> Exercise description
Write out every line of the items below as a numbered list, skipping any blank lines.

(Element and text location data)
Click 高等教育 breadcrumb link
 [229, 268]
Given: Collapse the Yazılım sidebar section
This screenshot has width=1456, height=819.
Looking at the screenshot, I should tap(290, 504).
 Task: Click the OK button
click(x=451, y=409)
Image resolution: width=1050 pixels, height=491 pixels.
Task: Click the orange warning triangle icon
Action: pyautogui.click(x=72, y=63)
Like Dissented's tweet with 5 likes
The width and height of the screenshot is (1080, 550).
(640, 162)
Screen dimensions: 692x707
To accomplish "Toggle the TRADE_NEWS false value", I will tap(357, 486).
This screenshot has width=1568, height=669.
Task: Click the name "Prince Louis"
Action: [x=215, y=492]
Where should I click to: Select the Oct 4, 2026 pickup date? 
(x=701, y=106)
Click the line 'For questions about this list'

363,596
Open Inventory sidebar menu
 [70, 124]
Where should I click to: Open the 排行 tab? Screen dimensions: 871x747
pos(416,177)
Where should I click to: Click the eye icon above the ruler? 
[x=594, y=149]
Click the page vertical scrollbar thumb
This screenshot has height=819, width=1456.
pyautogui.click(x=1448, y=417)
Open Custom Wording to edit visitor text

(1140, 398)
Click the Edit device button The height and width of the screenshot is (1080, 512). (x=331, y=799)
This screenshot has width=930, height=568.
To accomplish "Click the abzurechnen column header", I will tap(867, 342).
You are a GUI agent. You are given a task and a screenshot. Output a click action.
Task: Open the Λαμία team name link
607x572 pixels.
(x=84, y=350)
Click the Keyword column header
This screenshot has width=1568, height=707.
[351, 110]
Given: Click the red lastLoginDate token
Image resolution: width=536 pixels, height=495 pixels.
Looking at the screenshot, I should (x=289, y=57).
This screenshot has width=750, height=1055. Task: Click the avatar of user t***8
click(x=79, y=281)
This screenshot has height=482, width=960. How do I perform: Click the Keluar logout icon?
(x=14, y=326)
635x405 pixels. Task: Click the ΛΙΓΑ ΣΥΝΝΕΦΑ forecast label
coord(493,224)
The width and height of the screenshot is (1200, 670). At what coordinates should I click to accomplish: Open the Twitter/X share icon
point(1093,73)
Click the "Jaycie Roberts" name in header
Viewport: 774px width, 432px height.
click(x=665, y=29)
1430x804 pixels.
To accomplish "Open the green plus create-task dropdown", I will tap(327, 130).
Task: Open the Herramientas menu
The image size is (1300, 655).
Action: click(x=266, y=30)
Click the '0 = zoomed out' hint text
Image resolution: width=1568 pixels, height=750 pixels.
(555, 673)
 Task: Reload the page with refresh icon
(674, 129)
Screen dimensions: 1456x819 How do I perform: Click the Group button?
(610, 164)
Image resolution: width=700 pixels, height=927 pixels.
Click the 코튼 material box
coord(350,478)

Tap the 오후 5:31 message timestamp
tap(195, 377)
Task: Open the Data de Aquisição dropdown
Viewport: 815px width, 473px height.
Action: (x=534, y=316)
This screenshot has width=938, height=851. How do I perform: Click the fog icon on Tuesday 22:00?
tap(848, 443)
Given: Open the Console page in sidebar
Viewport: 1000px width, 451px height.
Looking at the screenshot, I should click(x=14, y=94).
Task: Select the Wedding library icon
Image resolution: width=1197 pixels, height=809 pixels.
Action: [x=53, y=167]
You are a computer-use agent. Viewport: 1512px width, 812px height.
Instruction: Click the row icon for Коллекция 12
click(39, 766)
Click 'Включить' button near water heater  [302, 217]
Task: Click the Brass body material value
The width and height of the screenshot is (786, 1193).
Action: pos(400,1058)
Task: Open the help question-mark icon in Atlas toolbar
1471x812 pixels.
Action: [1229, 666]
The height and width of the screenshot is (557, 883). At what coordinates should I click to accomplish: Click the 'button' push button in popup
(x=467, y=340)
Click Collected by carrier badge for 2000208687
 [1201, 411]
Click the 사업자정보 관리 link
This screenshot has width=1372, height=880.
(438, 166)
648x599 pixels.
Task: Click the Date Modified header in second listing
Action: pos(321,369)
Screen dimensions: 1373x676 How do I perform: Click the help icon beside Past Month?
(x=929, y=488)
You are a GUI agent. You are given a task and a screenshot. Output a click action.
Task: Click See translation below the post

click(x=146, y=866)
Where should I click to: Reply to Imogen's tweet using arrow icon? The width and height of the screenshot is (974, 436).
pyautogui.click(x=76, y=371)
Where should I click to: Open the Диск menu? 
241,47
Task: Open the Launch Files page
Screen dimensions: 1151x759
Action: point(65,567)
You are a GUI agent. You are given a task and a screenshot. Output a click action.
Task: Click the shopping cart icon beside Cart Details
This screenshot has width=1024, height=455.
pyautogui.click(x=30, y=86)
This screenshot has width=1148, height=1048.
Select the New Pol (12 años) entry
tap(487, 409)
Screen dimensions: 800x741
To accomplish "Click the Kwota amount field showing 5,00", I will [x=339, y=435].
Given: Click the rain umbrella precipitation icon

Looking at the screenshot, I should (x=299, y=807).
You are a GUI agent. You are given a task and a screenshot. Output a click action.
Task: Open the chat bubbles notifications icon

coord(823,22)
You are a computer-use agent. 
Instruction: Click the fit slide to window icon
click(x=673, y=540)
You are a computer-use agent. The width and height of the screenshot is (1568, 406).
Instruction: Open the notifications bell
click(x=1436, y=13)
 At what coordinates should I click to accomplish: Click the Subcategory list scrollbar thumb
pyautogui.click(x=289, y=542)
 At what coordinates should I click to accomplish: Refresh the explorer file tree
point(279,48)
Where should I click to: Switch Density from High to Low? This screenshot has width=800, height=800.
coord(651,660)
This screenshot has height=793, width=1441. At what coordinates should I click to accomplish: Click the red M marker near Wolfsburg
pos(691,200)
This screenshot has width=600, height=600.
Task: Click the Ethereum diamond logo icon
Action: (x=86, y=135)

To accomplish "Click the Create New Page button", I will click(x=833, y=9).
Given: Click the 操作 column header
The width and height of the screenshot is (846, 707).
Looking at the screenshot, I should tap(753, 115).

> Written solution
1. Click 高等教育 breadcrumb link
2.  [229, 268]
3. Given: Collapse the Yazılım sidebar section
4. This screenshot has width=1456, height=819.
5. Looking at the screenshot, I should tap(290, 504).
6.  Task: Click the OK button
7. click(x=451, y=409)
8. Image resolution: width=1050 pixels, height=491 pixels.
9. Task: Click the orange warning triangle icon
10. Action: pyautogui.click(x=72, y=63)
11. Like Dissented's tweet with 5 likes
12. The width and height of the screenshot is (1080, 550).
13. (640, 162)
14. Screen dimensions: 692x707
15. To accomplish "Toggle the TRADE_NEWS false value", I will tap(357, 486).
16. This screenshot has width=1568, height=669.
17. Task: Click the name "Prince Louis"
18. Action: [x=215, y=492]
19. Where should I click to: Select the Oct 4, 2026 pickup date? 
20. (x=701, y=106)
21. Click the line 'For questions about this list'
22. 363,596
23. Open Inventory sidebar menu
24.  [70, 124]
25. Where should I click to: Open the 排行 tab? Screen dimensions: 871x747
26. pos(416,177)
27. Where should I click to: Click the eye icon above the ruler? 
28. [x=594, y=149]
29. Click the page vertical scrollbar thumb
30. This screenshot has height=819, width=1456.
31. pyautogui.click(x=1448, y=417)
32. Open Custom Wording to edit visitor text
33. (1140, 398)
34. Click the Edit device button The height and width of the screenshot is (1080, 512). (x=331, y=799)
35. This screenshot has width=930, height=568.
36. To accomplish "Click the abzurechnen column header", I will tap(867, 342).
37. You are a GUI agent. You are given a task and a screenshot. Output a click action.
38. Task: Open the Λαμία team name link
39. 607x572 pixels.
40. (x=84, y=350)
41. Click the Keyword column header
42. This screenshot has width=1568, height=707.
43. [351, 110]
44. Given: Click the red lastLoginDate token
45. Image resolution: width=536 pixels, height=495 pixels.
46. Looking at the screenshot, I should (x=289, y=57).
47. This screenshot has width=750, height=1055. Task: Click the avatar of user t***8
48. click(x=79, y=281)
49. This screenshot has height=482, width=960. How do I perform: Click the Keluar logout icon?
50. (x=14, y=326)
51. 635x405 pixels. Task: Click the ΛΙΓΑ ΣΥΝΝΕΦΑ forecast label
52. coord(493,224)
53. The width and height of the screenshot is (1200, 670). At what coordinates should I click to accomplish: Open the Twitter/X share icon
54. point(1093,73)
55. Click the "Jaycie Roberts" name in header
56. Viewport: 774px width, 432px height.
57. click(x=665, y=29)
58. 1430x804 pixels.
59. To accomplish "Open the green plus create-task dropdown", I will tap(327, 130).
60. Task: Open the Herramientas menu
61. The image size is (1300, 655).
62. Action: click(x=266, y=30)
63. Click the '0 = zoomed out' hint text
64. Image resolution: width=1568 pixels, height=750 pixels.
65. (555, 673)
66.  Task: Reload the page with refresh icon
67. (674, 129)
68. Screen dimensions: 1456x819 How do I perform: Click the Group button?
69. (610, 164)
70. Image resolution: width=700 pixels, height=927 pixels.
71. Click the 코튼 material box
72. coord(350,478)
73. Tap the 오후 5:31 message timestamp
74. tap(195, 377)
75. Task: Open the Data de Aquisição dropdown
76. Viewport: 815px width, 473px height.
77. Action: (x=534, y=316)
78. This screenshot has width=938, height=851. How do I perform: Click the fog icon on Tuesday 22:00?
79. tap(848, 443)
80. Given: Open the Console page in sidebar
81. Viewport: 1000px width, 451px height.
82. Looking at the screenshot, I should click(x=14, y=94).
83. Task: Select the Wedding library icon
84. Image resolution: width=1197 pixels, height=809 pixels.
85. Action: [x=53, y=167]
86. You are a computer-use agent. Viewport: 1512px width, 812px height.
87. Instruction: Click the row icon for Коллекция 12
88. click(39, 766)
89. Click 'Включить' button near water heater  [302, 217]
90. Task: Click the Brass body material value
91. The width and height of the screenshot is (786, 1193).
92. Action: pos(400,1058)
93. Task: Open the help question-mark icon in Atlas toolbar
94. 1471x812 pixels.
95. Action: [1229, 666]
96. The height and width of the screenshot is (557, 883). At what coordinates should I click to accomplish: Click the 'button' push button in popup
97. (x=467, y=340)
98. Click Collected by carrier badge for 2000208687
99.  [1201, 411]
100. Click the 사업자정보 관리 link
101. This screenshot has width=1372, height=880.
102. (438, 166)
103. 648x599 pixels.
104. Task: Click the Date Modified header in second listing
105. Action: pos(321,369)
106. Screen dimensions: 1373x676 How do I perform: Click the help icon beside Past Month?
107. (x=929, y=488)
108. You are a GUI agent. You are given a task and a screenshot. Output a click action.
109. Task: Click See translation below the post
110. click(x=146, y=866)
111. Where should I click to: Reply to Imogen's tweet using arrow icon? The width and height of the screenshot is (974, 436).
112. pyautogui.click(x=76, y=371)
113. Where should I click to: Open the Диск menu? 
114. 241,47
115. Task: Open the Launch Files page
116. Screen dimensions: 1151x759
117. Action: point(65,567)
118. You are a GUI agent. You are given a task and a screenshot. Output a click action.
119. Task: Click the shopping cart icon beside Cart Details
120. This screenshot has width=1024, height=455.
121. pyautogui.click(x=30, y=86)
122. This screenshot has width=1148, height=1048.
123. Select the New Pol (12 años) entry
124. tap(487, 409)
125. Screen dimensions: 800x741
126. To accomplish "Click the Kwota amount field showing 5,00", I will [x=339, y=435].
127. Given: Click the rain umbrella precipitation icon
128. Looking at the screenshot, I should (x=299, y=807).
129. You are a GUI agent. You are given a task and a screenshot. Output a click action.
130. Task: Open the chat bubbles notifications icon
131. coord(823,22)
132. You are a computer-use agent. 
133. Instruction: Click the fit slide to window icon
134. click(x=673, y=540)
135. You are a computer-use agent. The width and height of the screenshot is (1568, 406).
136. Instruction: Open the notifications bell
137. click(x=1436, y=13)
138.  At what coordinates should I click to accomplish: Click the Subcategory list scrollbar thumb
139. pyautogui.click(x=289, y=542)
140.  At what coordinates should I click to accomplish: Refresh the explorer file tree
141. point(279,48)
142. Where should I click to: Switch Density from High to Low? This screenshot has width=800, height=800.
143. coord(651,660)
144. This screenshot has height=793, width=1441. At what coordinates should I click to accomplish: Click the red M marker near Wolfsburg
145. pos(691,200)
146. This screenshot has width=600, height=600.
147. Task: Click the Ethereum diamond logo icon
148. Action: (x=86, y=135)
149. To accomplish "Click the Create New Page button", I will click(x=833, y=9).
150. Given: Click the 操作 column header
151. The width and height of the screenshot is (846, 707).
152. Looking at the screenshot, I should tap(753, 115).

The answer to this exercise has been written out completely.